As soon as you hear the birds chirp and see the buds form on the branches of the trees, outside is where you want to be! But, spring in northern Michigan can also bring slush, mud and possibly a little snow, so we’ve pulled together a few activities, indoors and outdoors to consider this spring season that include access to important kid-friendly features like quality programming, family restrooms, clear paths, ample parking, outside covered areas, and more.
Hit the Trails
Northwest Michigan provides an abundance of hiking trails and hitting up a trail with your kids can be the perfect reset from a long winter. Hiking is a fun way to take in the sights, sounds, and scents of every season and can easily become a weekly or even daily activity. Be sure to check out the Michigan Legacy Art Park in Thompsonville. Open daily during daylight hours and costing only $5 for adults (kids are free), the Art Park features over 40 sculptures, located on 30-acres of forest preserve at Crystal Mountain. You can pack a lunch and enjoy it at picnic tables near the trailhead or in the park’s amphitheater area. Crystal Mountain also offers many other additional amenities and services at cost.
In the Park
The First Street Beach in Manistee is a public park space offering two playgrounds, Lighthouse Park and Rocket Park, the beach, and tons of opportunities to play, run, jump, and breath in the fresh springtime air. You can end your day at the park with a stroll along the Riverwalk, which winds along the downtown business district and through the marina.

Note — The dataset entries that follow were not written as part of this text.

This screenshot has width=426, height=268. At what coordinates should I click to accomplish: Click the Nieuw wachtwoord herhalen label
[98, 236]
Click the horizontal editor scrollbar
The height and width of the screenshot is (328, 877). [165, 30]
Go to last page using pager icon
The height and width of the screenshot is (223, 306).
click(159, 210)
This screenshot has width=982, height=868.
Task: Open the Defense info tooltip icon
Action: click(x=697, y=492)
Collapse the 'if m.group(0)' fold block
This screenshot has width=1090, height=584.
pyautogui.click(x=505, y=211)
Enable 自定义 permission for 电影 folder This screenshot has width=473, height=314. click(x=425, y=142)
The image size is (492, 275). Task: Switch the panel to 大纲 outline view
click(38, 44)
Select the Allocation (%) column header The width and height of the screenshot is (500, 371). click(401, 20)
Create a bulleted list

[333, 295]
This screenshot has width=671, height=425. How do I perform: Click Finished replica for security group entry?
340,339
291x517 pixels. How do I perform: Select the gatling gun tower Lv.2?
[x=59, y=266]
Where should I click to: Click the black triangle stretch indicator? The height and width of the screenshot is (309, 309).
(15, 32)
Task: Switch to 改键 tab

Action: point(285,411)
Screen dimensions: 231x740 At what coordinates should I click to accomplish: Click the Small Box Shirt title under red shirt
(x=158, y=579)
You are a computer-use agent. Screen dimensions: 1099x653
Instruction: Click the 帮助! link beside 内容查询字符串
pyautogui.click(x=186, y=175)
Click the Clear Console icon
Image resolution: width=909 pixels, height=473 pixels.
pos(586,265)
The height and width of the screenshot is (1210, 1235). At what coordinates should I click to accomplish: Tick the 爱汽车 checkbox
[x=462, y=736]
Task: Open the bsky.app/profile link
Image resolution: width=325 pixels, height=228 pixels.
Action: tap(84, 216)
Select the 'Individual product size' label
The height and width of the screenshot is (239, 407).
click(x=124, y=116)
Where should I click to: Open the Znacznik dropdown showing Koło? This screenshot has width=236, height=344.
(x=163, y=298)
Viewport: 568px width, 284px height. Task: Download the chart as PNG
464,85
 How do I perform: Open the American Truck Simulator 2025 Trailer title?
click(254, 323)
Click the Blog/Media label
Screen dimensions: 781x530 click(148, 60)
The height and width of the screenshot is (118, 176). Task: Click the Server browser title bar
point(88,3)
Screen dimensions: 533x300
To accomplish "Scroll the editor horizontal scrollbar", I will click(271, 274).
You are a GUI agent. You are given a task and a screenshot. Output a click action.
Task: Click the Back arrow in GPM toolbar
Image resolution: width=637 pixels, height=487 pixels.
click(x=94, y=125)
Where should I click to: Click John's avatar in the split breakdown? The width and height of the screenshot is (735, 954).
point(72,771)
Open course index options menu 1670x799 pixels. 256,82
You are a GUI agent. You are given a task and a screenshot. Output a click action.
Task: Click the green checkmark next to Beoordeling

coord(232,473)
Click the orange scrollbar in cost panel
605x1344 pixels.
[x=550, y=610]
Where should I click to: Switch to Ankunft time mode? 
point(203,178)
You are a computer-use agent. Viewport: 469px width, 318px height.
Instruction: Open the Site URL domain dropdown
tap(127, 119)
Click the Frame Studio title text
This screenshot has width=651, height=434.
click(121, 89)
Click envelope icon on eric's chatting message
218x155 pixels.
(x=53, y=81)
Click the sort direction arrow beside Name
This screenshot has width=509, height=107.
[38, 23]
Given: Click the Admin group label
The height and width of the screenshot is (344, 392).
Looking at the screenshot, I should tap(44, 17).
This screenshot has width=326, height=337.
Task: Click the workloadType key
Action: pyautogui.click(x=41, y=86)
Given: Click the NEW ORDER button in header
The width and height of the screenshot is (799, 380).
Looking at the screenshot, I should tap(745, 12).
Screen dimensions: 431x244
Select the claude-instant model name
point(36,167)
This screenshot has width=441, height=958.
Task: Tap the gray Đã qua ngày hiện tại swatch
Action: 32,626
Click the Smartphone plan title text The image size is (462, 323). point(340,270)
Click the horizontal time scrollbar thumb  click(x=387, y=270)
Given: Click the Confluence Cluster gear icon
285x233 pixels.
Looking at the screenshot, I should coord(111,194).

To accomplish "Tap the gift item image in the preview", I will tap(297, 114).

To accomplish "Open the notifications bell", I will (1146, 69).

For those drizzly spring afternoons, stay dry and consider taking in a family movie on the big screen. Many community movie theaters offer discounts for children and even special screenings just for kids like the State Theatre in Traverse City. Showing Saturday Kids Matinees for just a quarter, the State Theatre also features an atmospheric ceiling with twinkly stars mapped by Northwestern Michigan College Astronomy Professor Jerry Dobek to exactly match the stars and constellations of the August night sky of Northern Michigan.